# Xigmatek s1283 775 bolt through kit??



## PaulieG (May 6, 2008)

I'm thinking of getting this cooler, but I REALLY don't want to go back to push pins. I've heard that there is a bolt kit available through Xigmatek, but they have been bad about responding to request for these kits. I've heard there is a Thermalright bolt through kit that is supposed to work. Anyone know what Thermalright kit will work, and where I can find one?


----------



## spearman914 (May 6, 2008)

http://www.jab-tech.com/Thermalright-LGA775-Bolt-Thru-Kit-pr-3605.html


----------



## PaulieG (May 6, 2008)

spearman914 said:


> http://www.jab-tech.com/Thermalright-LGA775-Bolt-Thru-Kit-pr-3605.html



I was looking at that one, but the description seemed misleading.
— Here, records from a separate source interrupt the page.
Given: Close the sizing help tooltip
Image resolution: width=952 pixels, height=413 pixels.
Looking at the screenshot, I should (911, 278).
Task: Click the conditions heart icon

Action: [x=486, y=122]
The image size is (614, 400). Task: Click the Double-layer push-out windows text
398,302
Couldn't tell if it would work or not.


----------



## francis511 (May 6, 2008)

The push pins DO suck incidentally !


----------



## PaulieG (May 6, 2008)

spearman914 said:


> http://www.jab-tech.com/Thermalright-LGA775-Bolt-Thru-Kit-pr-3605.html



Can anyone confirm if this retention bracket will work?


----------



## spearman914 (May 6, 2008)

Compare them think it'll work?

Thermalright Bolt Kit:






Xigmatek Bolt Kit


----------



## ShadowFold (May 6, 2008)

Wow I think I will buy one of those kits instead of a new Xigmatek cause I cant get my AC Freezer to go in. I can only get 3 on the 4 pins in and I dont think thats very safe.


----------



## sneekypeet (May 6, 2008)

spearman914 said:


> Compare them think it'll work?
> 
> Thermalright Bolt Kit:
> 
> ...



only thing swappable in those set ups is the backing plate...the retention mechanisms between the two are completely different.


----------



## PaulieG (May 6, 2008)

Just found some info on Xtremesytems. Seems the Thermalright bolt kit works perfect!
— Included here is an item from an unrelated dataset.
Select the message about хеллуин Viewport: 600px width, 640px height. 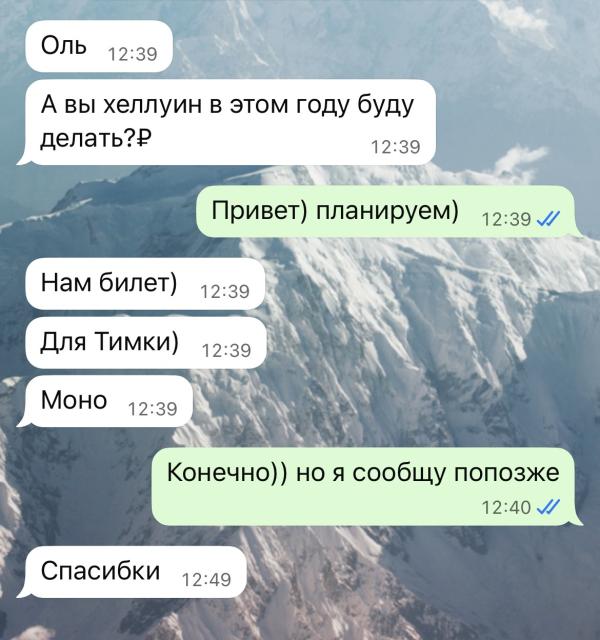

http://www.xtremesystems.org/forums/archive/index.php/t-159609.html


----------



## Kursah (May 6, 2008)

I hope it works well for ya...I've had 0 issues with the push-pin design on this cooler, it holds very tight, I can pick up the MB with it secured and it won't budge, I can get no movement out of mine. But I do know bolting it down is the "for-sure" method that I can understand is definately preferred. But just so ya know, it is has pretty damn good tension for at least most applications. Great cooler imo, glad I have one. Hope the bolt kit works out good for ya, I think you'll be happy with the cooler!


----------



## DaedalusHelios (May 6, 2008)

Kursah said:


> I hope it works well for ya...I've had 0 issues with the push-pin design on this cooler, it holds very tight, I can pick up the MB with it secured and it won't budge, I can get no movement out of mine. But I do know bolting it down is the "for-sure" method that I can understand is definately preferred. But just so ya know, it is has pretty damn good tension for at least most applications. Great cooler imo, glad I have one. Hope the bolt kit works out good for ya, I think you'll be happy with the cooler!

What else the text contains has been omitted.